Bonjour,
En complément de la réponse d'Alain (Starshiy), un petit point succinct sur les fusées et leurs emplois, en se limitant aux deux derniers conflits mondiaux.
Les obus navals perforants étaient équipés d'une fusée (d'ogive) à impact (ou choc) avec délai. Pour amorcer la fusée à impact, il fallait un choc suffisant, calculé durant les essais de munitions. Pour simplifier, il fallait un impact direct sur un blindage d'au moins 100 mm, pour initier la fusée d'un obus de gros calibre; le délai de la fusée (plusieurs 10èmes de seconde) permettait de déclencher la charge additionnelle explosive contenue dans l'obus, après le percement du blindage, pour aggraver les dégâts. Dans ce cas, on parle d'obus de rupture, pour les différencier des "boulets", sans charge explosive additionnelle, utilisés, par exemple, en antichar (obus à noyau de carbure de tungstène, avec lequel, seules, les projections de métal mises en fusion lors du perçage pouvaient causer des dégâts supplémentaires, dans l'habitacle du char).
Les perforants à impact ne réagissaient pas, sauf dysfonctionnement, en percutant la mer - force de l'impact insuffisante pour amorcer la fusée -. Néanmoins, un "modeste" obus de 400 kg, à la vitesse de 500 m/s, quand il entrait en contact avec la flotte, créait une très jolie colonne d'eau.

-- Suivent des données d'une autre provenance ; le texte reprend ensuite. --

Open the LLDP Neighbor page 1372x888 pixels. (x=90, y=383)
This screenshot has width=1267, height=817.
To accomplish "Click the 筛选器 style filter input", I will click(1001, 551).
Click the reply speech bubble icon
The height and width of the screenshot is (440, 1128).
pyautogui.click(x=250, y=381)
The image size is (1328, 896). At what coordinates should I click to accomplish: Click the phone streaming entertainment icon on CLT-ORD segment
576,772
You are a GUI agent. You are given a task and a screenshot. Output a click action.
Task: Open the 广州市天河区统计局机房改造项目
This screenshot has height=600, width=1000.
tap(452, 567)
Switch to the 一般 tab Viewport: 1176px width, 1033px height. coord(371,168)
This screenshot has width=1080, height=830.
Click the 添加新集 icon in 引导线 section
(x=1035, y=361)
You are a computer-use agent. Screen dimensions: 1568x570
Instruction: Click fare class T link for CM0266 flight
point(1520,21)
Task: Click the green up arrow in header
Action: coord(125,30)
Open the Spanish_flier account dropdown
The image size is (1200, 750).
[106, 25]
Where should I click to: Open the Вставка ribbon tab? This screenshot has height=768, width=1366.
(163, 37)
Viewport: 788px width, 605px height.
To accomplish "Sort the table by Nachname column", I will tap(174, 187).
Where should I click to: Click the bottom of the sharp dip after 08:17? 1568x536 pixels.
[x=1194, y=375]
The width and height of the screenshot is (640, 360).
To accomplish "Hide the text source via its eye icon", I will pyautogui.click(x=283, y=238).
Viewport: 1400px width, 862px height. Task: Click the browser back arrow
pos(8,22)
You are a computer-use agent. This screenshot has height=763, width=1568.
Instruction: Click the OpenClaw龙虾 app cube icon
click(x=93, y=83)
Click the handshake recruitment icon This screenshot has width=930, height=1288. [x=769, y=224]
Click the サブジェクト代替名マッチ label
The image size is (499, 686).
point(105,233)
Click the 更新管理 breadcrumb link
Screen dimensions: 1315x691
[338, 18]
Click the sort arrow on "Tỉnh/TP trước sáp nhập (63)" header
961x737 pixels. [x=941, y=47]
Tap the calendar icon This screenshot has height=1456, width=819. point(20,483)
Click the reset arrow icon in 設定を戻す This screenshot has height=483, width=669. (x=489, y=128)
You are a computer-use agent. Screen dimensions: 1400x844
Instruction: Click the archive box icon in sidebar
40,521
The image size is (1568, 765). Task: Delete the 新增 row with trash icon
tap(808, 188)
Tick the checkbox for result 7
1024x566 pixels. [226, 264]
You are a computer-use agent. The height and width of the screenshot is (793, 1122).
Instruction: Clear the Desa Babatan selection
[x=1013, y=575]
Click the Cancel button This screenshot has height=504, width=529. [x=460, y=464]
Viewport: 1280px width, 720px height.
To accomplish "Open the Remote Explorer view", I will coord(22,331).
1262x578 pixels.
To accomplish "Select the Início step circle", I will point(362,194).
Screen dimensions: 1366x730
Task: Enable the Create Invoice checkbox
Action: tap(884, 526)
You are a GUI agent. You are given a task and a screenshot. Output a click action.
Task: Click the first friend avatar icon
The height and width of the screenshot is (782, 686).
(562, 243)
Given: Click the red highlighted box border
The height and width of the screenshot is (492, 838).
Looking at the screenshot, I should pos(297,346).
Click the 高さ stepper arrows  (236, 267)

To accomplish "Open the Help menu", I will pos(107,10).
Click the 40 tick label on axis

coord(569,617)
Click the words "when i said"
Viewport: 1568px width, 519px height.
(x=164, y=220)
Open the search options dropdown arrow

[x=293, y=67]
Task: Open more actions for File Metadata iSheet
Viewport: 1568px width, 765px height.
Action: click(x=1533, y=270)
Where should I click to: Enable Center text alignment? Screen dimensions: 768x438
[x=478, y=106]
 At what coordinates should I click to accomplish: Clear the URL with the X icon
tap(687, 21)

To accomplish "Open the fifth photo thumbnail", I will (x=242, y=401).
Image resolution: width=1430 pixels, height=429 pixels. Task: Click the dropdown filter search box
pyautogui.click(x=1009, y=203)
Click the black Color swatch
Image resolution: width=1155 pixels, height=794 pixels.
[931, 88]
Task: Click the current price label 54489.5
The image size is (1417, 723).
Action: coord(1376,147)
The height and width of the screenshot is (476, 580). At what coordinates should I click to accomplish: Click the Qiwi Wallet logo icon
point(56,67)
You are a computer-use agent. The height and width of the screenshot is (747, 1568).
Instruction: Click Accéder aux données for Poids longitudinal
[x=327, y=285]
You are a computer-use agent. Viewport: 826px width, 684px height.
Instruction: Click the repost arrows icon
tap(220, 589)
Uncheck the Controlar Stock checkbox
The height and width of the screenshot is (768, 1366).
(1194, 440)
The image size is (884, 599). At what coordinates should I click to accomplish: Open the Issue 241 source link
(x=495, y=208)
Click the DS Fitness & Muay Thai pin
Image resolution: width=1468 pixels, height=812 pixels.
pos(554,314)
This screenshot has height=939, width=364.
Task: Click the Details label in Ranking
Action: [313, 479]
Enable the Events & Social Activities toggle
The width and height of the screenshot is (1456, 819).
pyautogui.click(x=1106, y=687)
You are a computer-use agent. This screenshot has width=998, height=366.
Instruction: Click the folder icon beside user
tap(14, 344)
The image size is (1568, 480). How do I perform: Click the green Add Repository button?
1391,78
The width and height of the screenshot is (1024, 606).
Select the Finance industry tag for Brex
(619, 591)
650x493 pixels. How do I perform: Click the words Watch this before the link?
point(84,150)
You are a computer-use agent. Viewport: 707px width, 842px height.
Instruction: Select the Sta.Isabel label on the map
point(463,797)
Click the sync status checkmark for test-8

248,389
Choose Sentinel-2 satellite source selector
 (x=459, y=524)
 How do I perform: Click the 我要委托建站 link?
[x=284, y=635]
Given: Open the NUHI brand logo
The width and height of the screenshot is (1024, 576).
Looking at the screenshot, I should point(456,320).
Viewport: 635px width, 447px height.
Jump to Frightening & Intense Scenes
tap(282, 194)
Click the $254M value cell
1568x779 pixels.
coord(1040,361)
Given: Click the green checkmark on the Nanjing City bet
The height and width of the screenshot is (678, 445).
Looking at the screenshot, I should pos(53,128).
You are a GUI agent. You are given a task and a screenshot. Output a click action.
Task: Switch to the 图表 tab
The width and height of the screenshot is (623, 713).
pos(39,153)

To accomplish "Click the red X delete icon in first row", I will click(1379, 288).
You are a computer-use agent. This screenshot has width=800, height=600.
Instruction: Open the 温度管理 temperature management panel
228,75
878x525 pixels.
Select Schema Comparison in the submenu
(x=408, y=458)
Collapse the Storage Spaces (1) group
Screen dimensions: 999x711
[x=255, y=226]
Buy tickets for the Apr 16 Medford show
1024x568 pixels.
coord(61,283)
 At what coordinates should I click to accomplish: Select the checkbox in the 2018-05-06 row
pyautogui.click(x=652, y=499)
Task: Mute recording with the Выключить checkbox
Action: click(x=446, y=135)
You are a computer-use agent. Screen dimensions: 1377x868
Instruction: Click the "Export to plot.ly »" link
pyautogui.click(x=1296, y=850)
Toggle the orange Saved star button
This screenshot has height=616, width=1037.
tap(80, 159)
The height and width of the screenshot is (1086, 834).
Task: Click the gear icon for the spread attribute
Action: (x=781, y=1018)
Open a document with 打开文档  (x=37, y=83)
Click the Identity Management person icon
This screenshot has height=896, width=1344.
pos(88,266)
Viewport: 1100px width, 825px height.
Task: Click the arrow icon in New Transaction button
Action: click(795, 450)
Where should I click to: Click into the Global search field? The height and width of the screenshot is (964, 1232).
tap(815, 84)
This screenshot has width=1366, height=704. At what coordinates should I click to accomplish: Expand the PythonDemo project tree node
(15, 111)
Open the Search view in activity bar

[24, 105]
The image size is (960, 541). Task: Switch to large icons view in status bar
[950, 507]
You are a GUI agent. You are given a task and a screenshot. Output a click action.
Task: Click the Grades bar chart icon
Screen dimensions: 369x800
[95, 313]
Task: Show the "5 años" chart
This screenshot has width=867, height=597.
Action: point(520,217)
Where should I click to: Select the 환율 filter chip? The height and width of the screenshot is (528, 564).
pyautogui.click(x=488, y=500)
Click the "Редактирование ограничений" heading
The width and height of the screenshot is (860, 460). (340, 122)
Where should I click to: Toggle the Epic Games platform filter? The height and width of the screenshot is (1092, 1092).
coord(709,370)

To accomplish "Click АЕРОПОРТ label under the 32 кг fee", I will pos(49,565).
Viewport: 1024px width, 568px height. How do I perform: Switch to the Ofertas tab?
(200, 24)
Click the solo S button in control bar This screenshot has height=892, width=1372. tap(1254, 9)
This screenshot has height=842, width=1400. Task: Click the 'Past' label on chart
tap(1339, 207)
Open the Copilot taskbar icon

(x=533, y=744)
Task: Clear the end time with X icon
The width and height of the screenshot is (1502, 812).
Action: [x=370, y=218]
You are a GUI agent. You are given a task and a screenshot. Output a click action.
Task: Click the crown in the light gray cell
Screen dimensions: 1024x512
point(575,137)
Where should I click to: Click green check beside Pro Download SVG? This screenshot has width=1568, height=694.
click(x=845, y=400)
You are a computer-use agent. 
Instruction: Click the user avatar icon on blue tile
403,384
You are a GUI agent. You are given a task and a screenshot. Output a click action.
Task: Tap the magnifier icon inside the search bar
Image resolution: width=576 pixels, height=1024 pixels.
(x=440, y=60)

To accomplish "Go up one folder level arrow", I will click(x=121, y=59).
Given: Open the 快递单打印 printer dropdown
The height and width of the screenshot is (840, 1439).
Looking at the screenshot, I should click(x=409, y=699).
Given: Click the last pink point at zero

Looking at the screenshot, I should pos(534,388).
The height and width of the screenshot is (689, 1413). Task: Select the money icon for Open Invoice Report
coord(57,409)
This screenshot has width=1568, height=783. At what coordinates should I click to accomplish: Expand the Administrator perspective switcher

Les obus explosifs, également utilisés avec les grosses pièces, étaient, eux, le plus souvent, dotés de fusées chronométriques ou à temps (
tempées, selon la vieille expression française révolue des années 1870), le plus souvent, des fusées de culot. L’amorçage de la fusée était calculée selon le temps de vol du projectile (abaques établis à partir de longues séries d'essais, qui prenaient compte, par exemple, l'usure de la pièce après X coups tirés... Vo moindre, en raison du "vent" du projectile dans l'âme de la pièce). L'obus explosif était destiné à ravager les superstructures non ou faiblement blindées - le cas d'obus perforants traversant une passerelle sans exploser était un cas courant, les dégâts se limitaient, alors, à ceux créer par le "souffle" de son seul passage, qui pouvait, sans problème, flinguer la totalité d'un état-major sur ladite passerelle! -. Un obus explosif, réglé trop court ou trop long, explosera, systématiquement, en fin de course, la fusée se déclenchant à la fin du temps de vol pris en compte. L'explosion peut, tout aussi bien, avoir lieu lors du vol (durée de fusée trop longue), sur le bord de l'adversaire, opposé au "tireur", ou devant, dans la mer (distance calculée trop courte), sauf que, avec les obus explosifs, il y avait, en général, des marqueurs colorés (pour identifier, à la fois, le tireur - tourelle et/ou bâtiment-, et corriger, si nécessaire, le tir - en principe, les perforants disposaient, eux aussi, de marqueurs, sauf que, s'ils finissaient à la baille, il n'y avait pas d'infos "disponibles" -. Dans la mesure du possible, les artilleurs de marine s'efforçaient de tirer plus court que trop loin, pour mieux juger des résultats.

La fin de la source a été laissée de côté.